Automatic Classification of Bug Reports Based on Multiple Text
Information and Reports' Intention
- URL: http://arxiv.org/abs/2208.01274v1
- Date: Tue, 2 Aug 2022 06:44:51 GMT
- Title: Automatic Classification of Bug Reports Based on Multiple Text
Information and Reports' Intention
- Authors: Fanqi Meng, Xuesong Wang, Jingdong Wang and Peifang Wang
- Abstract summary: This paper proposes a new automatic classification method for bug reports.
The innovation is that when categorizing bug reports, in addition to using the text information of the report, the intention of the report is also considered.
Our proposed method achieves better performance and its F-Measure achieves from 87.3% to 95.5%.

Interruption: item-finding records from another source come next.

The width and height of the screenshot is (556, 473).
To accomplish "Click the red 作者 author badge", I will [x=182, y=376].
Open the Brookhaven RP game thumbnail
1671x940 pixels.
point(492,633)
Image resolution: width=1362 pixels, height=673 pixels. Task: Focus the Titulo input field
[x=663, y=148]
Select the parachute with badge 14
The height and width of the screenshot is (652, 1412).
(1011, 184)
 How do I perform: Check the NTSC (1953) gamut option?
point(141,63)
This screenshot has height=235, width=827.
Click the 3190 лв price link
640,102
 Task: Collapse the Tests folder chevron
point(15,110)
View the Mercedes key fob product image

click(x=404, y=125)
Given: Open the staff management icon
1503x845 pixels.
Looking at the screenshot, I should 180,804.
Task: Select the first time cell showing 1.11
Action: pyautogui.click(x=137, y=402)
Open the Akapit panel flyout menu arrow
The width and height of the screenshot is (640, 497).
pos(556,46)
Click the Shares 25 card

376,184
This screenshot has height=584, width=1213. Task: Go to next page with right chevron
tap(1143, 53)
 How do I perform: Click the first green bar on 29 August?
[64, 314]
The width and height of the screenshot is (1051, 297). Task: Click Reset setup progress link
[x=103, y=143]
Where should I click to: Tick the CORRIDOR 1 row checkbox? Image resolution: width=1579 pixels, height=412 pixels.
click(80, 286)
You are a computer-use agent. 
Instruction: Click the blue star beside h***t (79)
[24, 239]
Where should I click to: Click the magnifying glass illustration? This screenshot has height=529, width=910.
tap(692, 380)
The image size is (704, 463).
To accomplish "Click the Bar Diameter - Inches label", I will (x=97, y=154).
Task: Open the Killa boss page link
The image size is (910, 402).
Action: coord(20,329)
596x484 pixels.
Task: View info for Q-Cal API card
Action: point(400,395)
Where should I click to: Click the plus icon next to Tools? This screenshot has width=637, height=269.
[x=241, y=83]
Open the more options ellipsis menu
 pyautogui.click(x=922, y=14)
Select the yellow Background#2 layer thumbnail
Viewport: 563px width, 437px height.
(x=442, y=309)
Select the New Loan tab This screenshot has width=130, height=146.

- Score: 37.67372105858311
- License: http://arxiv.org/licenses/nonexclusive-distrib/1.0/
- Abstract: With the rapid growth of software scale and complexity, a large number of bug
reports are submitted to the bug tracking system. In order to speed up defect
repair, these reports need to be accurately classified so that they can be sent
to the appropriate developers. However, the existing classification methods
only use the text information of the bug report, which leads to their low
performance. To solve the above problems, this paper proposes a new automatic
classification method for bug reports. The innovation is that when categorizing
bug reports, in addition to using the text information of the report, the
intention of the report (i.e. suggestion or explanation) is also considered,
thereby improving the performance of the classification. First, we collect bug
reports from four ecosystems (Apache, Eclipse, Gentoo, Mozilla) and manually
annotate them to construct an experimental data set. Then, we use Natural
Language Processing technology to preprocess the data. On this basis, BERT and
TF-IDF are used to extract the features of the intention and the multiple text
information. Finally, the features are used to train the classifiers. The
experimental result on five classifiers (including K-Nearest Neighbor, Naive
Bayes, Logistic Regression, Support Vector Machine, and Random Forest) show
that our proposed method achieves better performance and its F-Measure achieves
from 87.3% to 95.5%.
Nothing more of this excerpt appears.